3. Organisation des services scolaires au secondaire

3.3 La formation des enseignants

Bien qu’il n’existe que peu d’études françaises ou québécoises portant directement sur le point de vue de l’élève avec TSA sur son vécu de l’inclusion, plusieurs travaux récents ont été conduits concernant les perceptions, opinions et attitudes des enseignants de classe ordinaire concernant l’inclusion de ces élèves (Boujut & Cappe,

2016 ; Cappe, Smock, & Boujut, 2016 ; Cappe & al., 2012 ; Ruel, 2014). Les constats faits par les chercheurs apparaissent sensiblement similaires, en France et au Québec. Nous notons notamment :

(1) Le manque de formation des enseignants en classe ordinaire participe à une inadaptation de l’environnement, laquelle peut s’avérer préjudiciable à l’élève mais également à l’enseignant. Du fait d’un manque de soutien, d’une incompréhension et d’un manque de temps, celui-ci peut développer des attitudes négatives envers l’élève (Boujut & Cappe, 2016) ;

(2) Le manque de formation des enseignants influence leur vécu concernant l’inclusion. Le manque de connaissances contribuant à adopter des stratégies de coping dysfonctionnelles, telles que celles centrées sur l’émotion (Boujut & Cappe, 2016 ; Denis & Goussé, 2013) ;

(3) L’expérience de l’enseignant auprès d’élèves avec TSA favorise les attitudes positives envers ces derniers, comparativement aux enseignants n’ayant aucune expérience (Cappe, Smock, & Boujut, 2015) ;

(4) Les enseignants ressentent de la frustration et du stress face à leur sentiment d’incapacité à répondre aux besoins éducatifs de l’élève avec TSA et à atteindre les objectifs pédagogiques (Baghdadli, Rattaz, & Ledésert, 2011 ; Denis & Goussé, 2013). De plus, les enseignants éprouvent également de la culpabilité en raison du temps accordé au jeune ayant un TSA et des difficultés à gérer la classe en parallèle (Bélanger, 2006 ; Cappe & al., 2015) ;

(5) La formation des enseignants concernant les particularités liées au TSA doit donc se faire dès la formation initiale, afin de favoriser le meilleur ajustement de l’enseignant face à l’inclusion. Cet ajustement favorise à son tour l’inclusion sociale et les apprentissages des élèves présentant un TSA (Boujut & Cappe, 2016).

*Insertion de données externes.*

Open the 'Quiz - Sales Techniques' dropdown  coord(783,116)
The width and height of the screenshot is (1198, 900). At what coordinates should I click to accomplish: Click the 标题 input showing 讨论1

Enfin, une meilleure coordination entre les différents acteurs de l’inclusion est régulièrement citée comme un facilitateur à l’inclusion des jeunes avec TSA, tant pour les familles que pour le personnel scolaire (Komitès, 2013 ; Ruel, 2014).

PROBLÉMATIQUE

Ces trois chapitres ont permis de dresser un état des lieux de l’inclusion des adolescents ayant un TSA, de ses débuts à aujourd’hui, tant à l’international qu’en contexte francophone. Cet état de l’art a mis en évidence une forte augmentation du nombre de diagnostics posés, ayant conduit à un accroissement du nombre d’adolescents présentant un TSA dans le milieu scolaire ordinaire, notamment au secondaire (Blanc, 2011 ; Leach & Duffy, 2009 ; Poirier & Cappe, 2016 ; Tobias, 2009). Malgré cela, très peu de recherches ont cherché à donner la parole directement aux élèves TSA concernant leur vécu scolaire (Humphrey & Lewis, 2008a ; McLaughlin & Rafferty, 2014). Celles qui s’y sont intéressées, majoritairement anglophones et réalisées auprès de petits échantillons (N<10), ont mis en évidence un paradoxe délicat : l’inclusion scolaire des jeunes avec TSA apparaît particulièrement stressante... tout en étant considérée comme bénéfique, sinon nécessaire pour leur permettre l’acquisition de compétences sociales au milieu de leurs pairs ordinaires (Barnard, Prior, & Potter, 2000 ; Leach & Duffy, 2009 ; Osborne & Reed, 2011 ; Saggers, 2015). Ce constat impose une réflexion approfondie et urgente, justement soulignée par Tobias (2009) : face à ces élèves de plus en plus nombreux en milieu ordinaire, il convient de se demander si les écoles répondent correctement aux besoins de cette population et quelles sont les stratégies qu’elles ont mises en place pour faciliter le bien-vécu au secondaire.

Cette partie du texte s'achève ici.